- Directed by: Hrishikesh Mukherjee
- Starring: Amol Palekar Swaroop Sampat Shatrughan Sinha Utpal Dutt A. K. Hangal
- Music by: R. D. Burman
- Release date: 28 February 1981;
- Country: India
- Language: Hindi

= Naram Garam =

1981 film by Hrishikesh Mukherjee

Naram Garam (meaning: Soft hot) is a 1981 Indian Hindi-language comedy-drama film directed by Hrishikesh Mukherjee. The film was produced by Subhash Gupta and Uday Narayan Singh and had music by R. D. Burman. It reprises many actors and actresses from the 1979 film Gol Maal with the same names. It was also directed by Hrishikesh Mukherjee and starred Amol Palekar in the lead and Utpal Dutt won filmfare award best comic role . It was also remade as Krishnaleela in Telugu which was released in 1987.

==Plot==
Naram Garam is the story of Kusum and her father, who are left homeless due to non-repayment of debts from the local money lender. They are helped by Ramprasad, who is in love with Kusum. Bhavani Shankar, Ramprasad's employer, is feared by his family members and employees, but is himself terrified of his own mother-in-law. Ramprasad helps Bhavani Shankar get the possession of his ancestral home after a 53-year-long legal battle with a squatter and is therefore assigned the responsibility of getting the house back in shape so that it can be re-occupied.
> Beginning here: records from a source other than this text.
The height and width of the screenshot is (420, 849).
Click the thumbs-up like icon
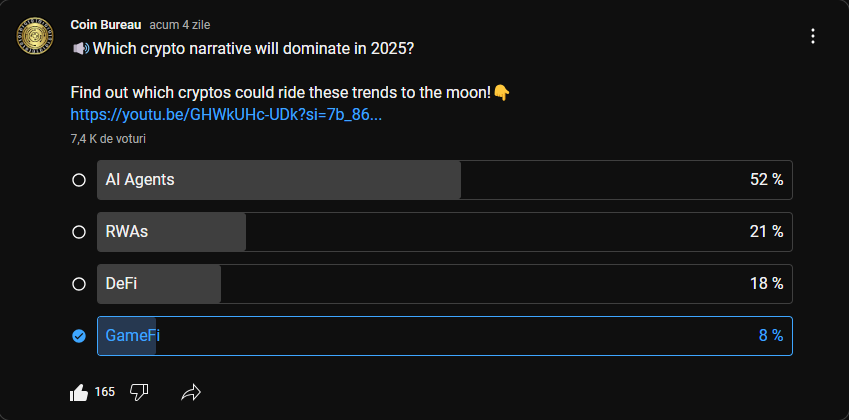[80, 393]
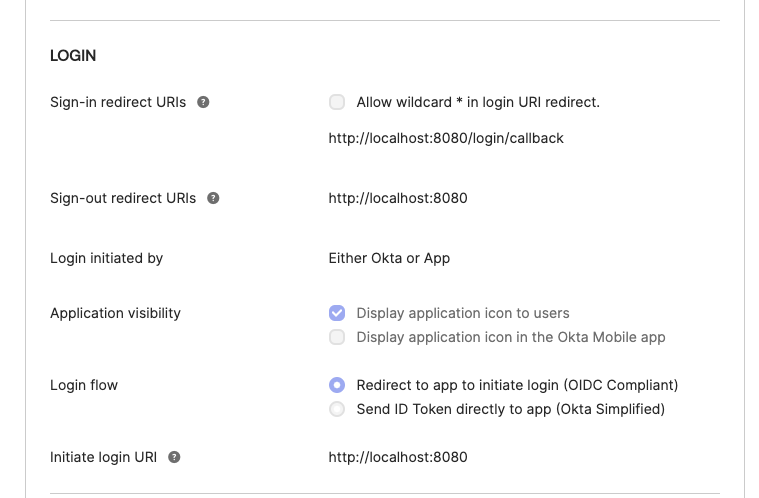Choose Send ID Token directly to app radio button

coord(337,409)
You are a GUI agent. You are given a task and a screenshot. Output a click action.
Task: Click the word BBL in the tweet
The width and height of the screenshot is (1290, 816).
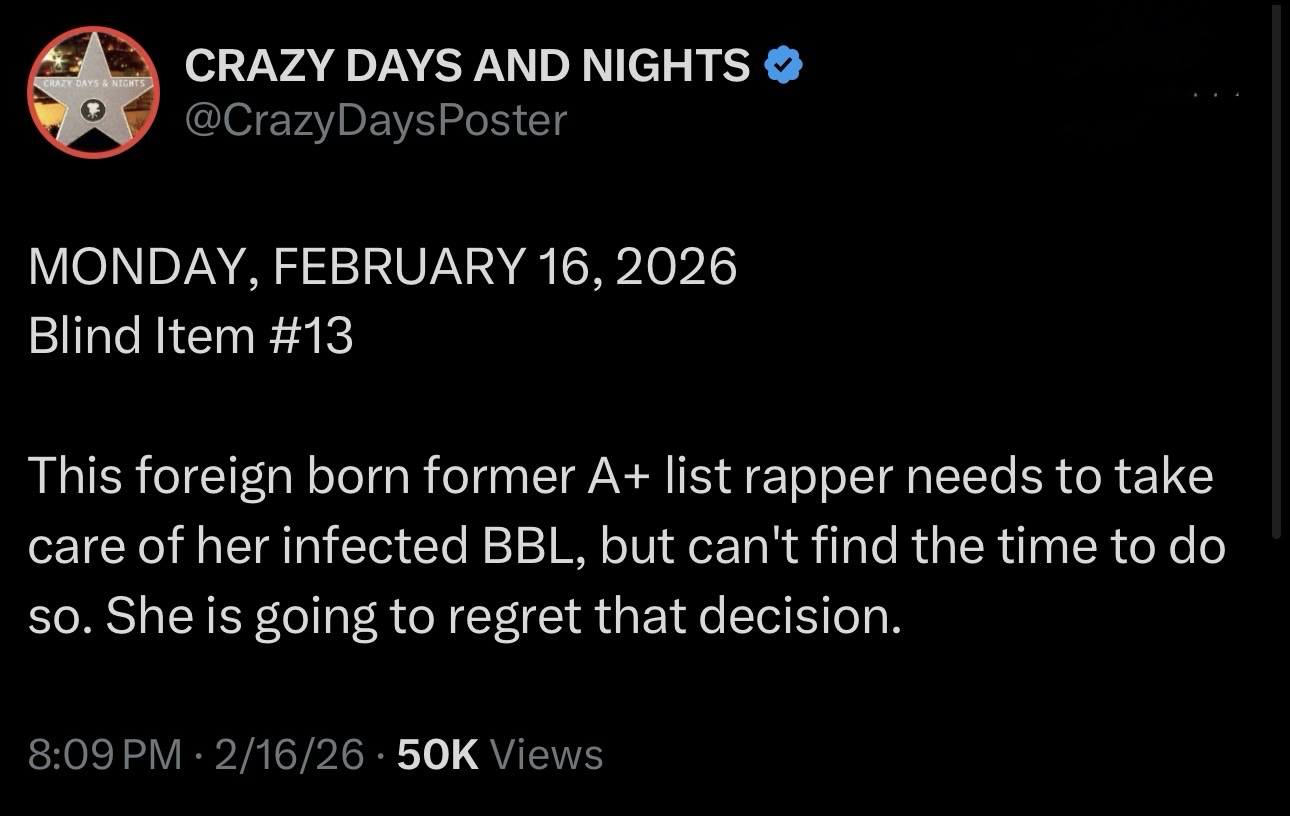coord(533,547)
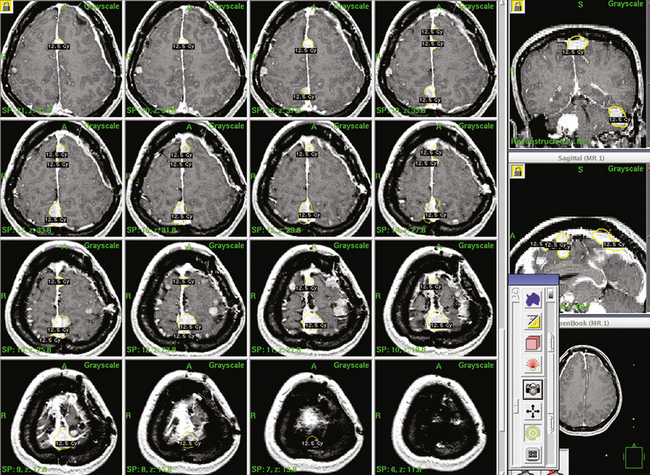Click the camera snapshot icon

tap(533, 389)
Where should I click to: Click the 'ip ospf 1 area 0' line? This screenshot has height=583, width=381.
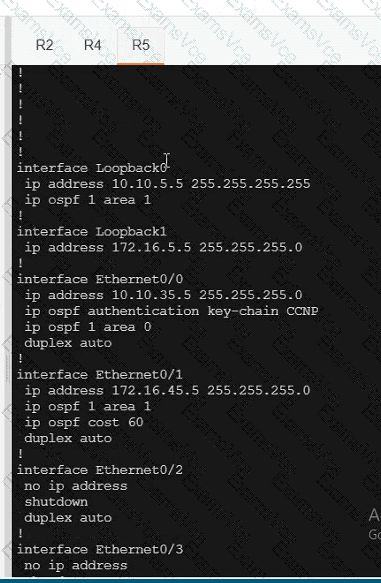click(x=88, y=327)
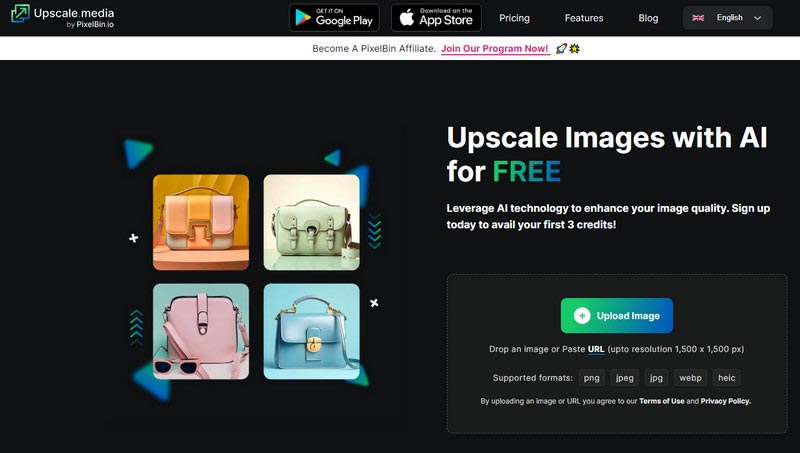Open the Privacy Policy link

click(x=725, y=401)
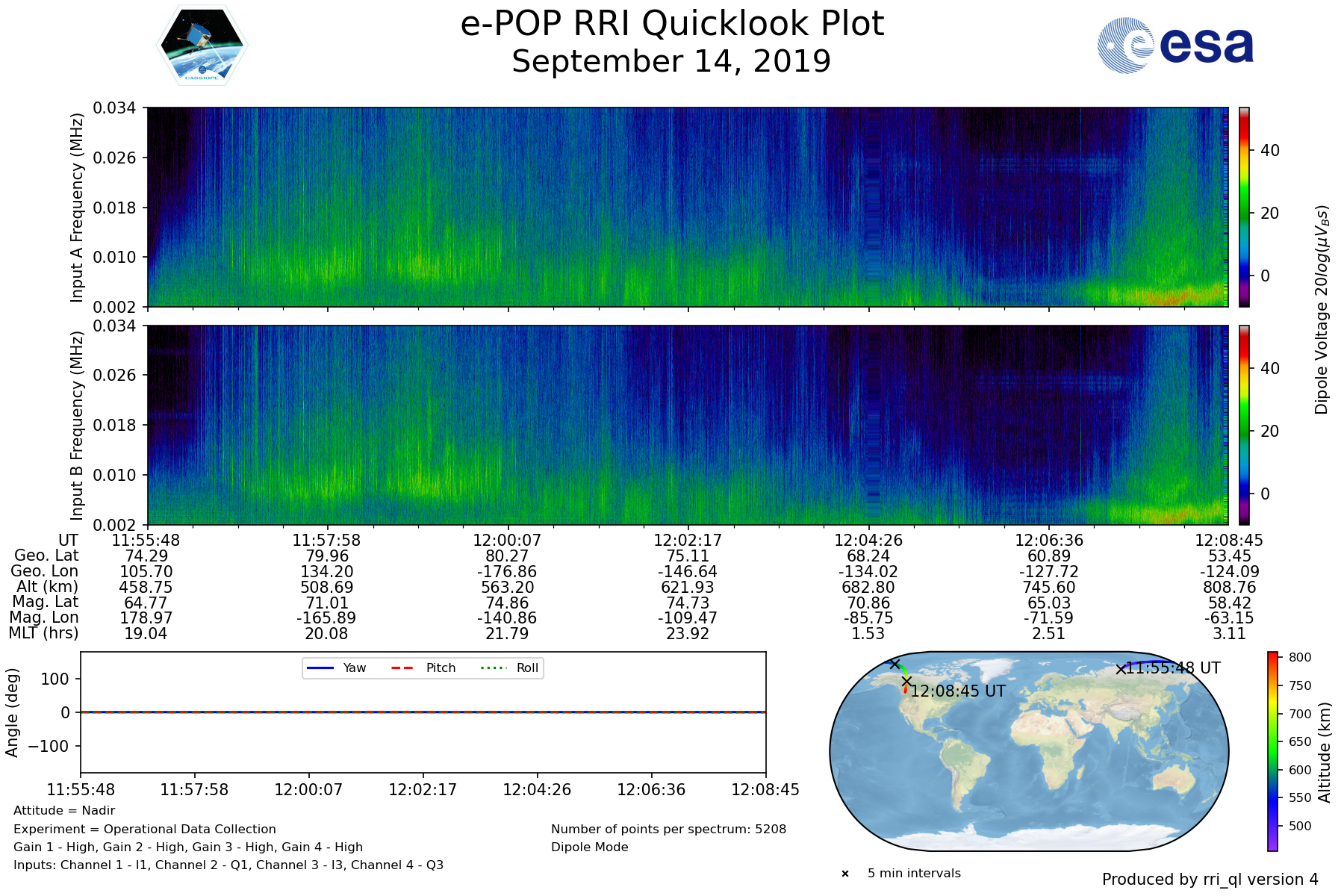Image resolution: width=1344 pixels, height=896 pixels.
Task: Click the September 14, 2019 date subtitle
Action: pos(671,61)
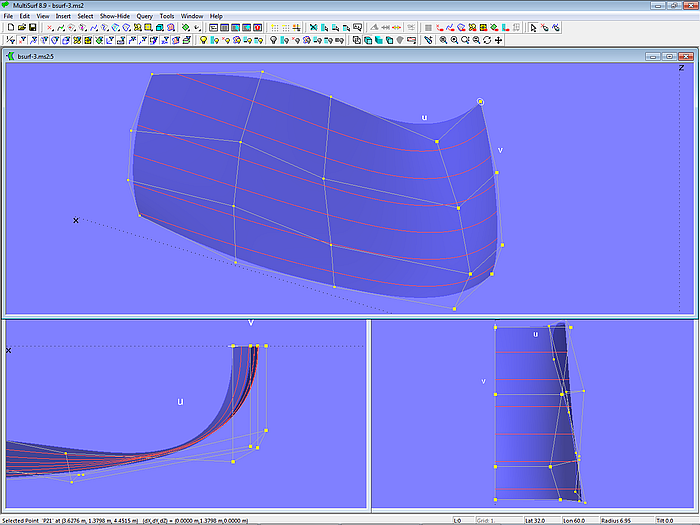Open the File menu
700x525 pixels.
(x=9, y=16)

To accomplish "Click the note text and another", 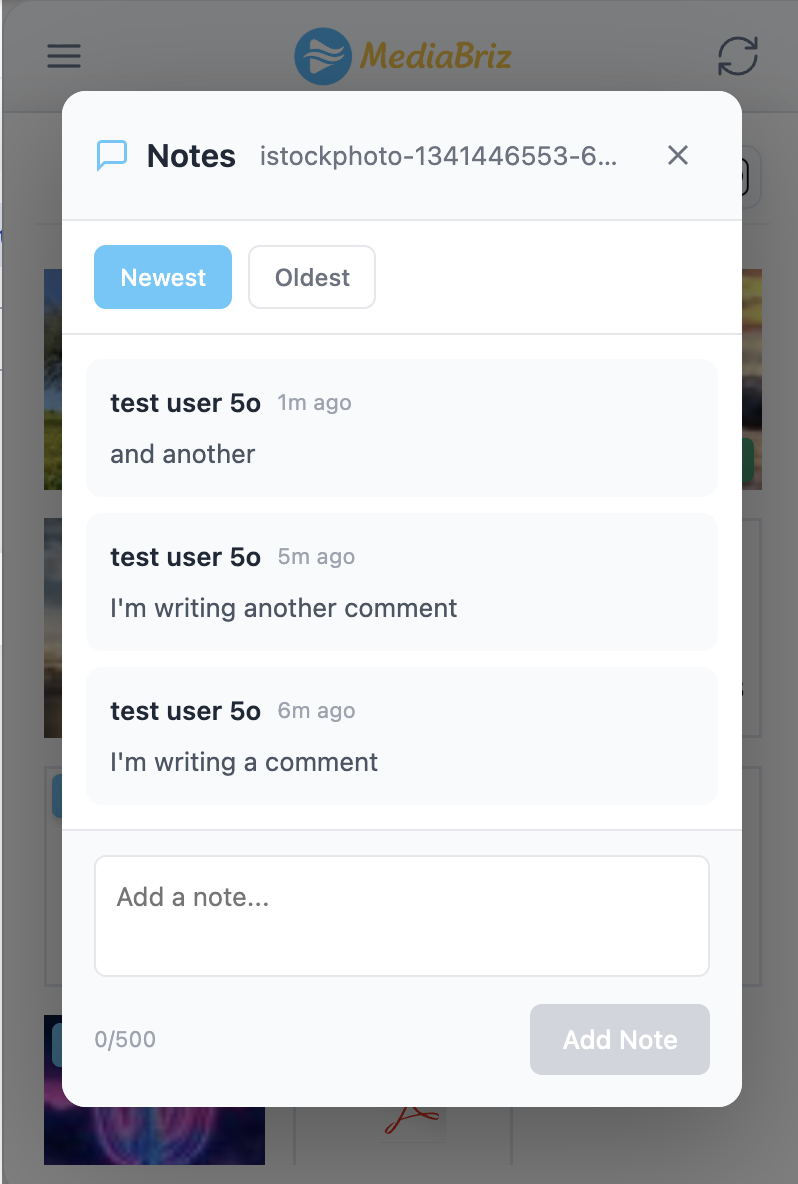I will click(x=182, y=453).
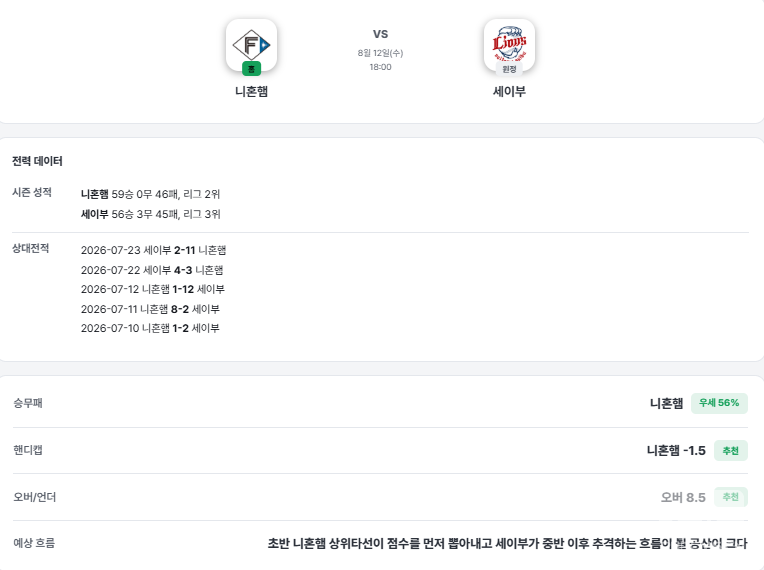Click the 승무패 row label

pyautogui.click(x=28, y=403)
In the meanwhile, Kusum and her father come to the shelter of Ramprasad and start staying in the house. Ramprasad doesn't have a house of his own, hence decides to let them stay illegally until he can find an alternative.

When this comes to the knowledge of the estate manager, Gajanan Babu (Suresh Chatwal), he arrives furious and determined to oust the squatters. However, he succumbs to the charms of Kusum and instead of ousting the old man and his daughter, presents a proposal of marriage. Horrified, Kusum and Ramprasad turn to Kali Shankar, a.k.a. Babua, Bhavani Shankar's younger brother, for help. Babua is a garage mechanic and a ruffian with a kind heart for women in distress. He successfully dissuades Gajanan Babu from carrying through with his proposal, but is also determined to oust Kusum and her father. However, he too is captivated by Kusum's beauty and presses his suit. Then Ramprasad finally turns to Bhavani Shankar, who dissuades Babua using his younger brother's fear of him.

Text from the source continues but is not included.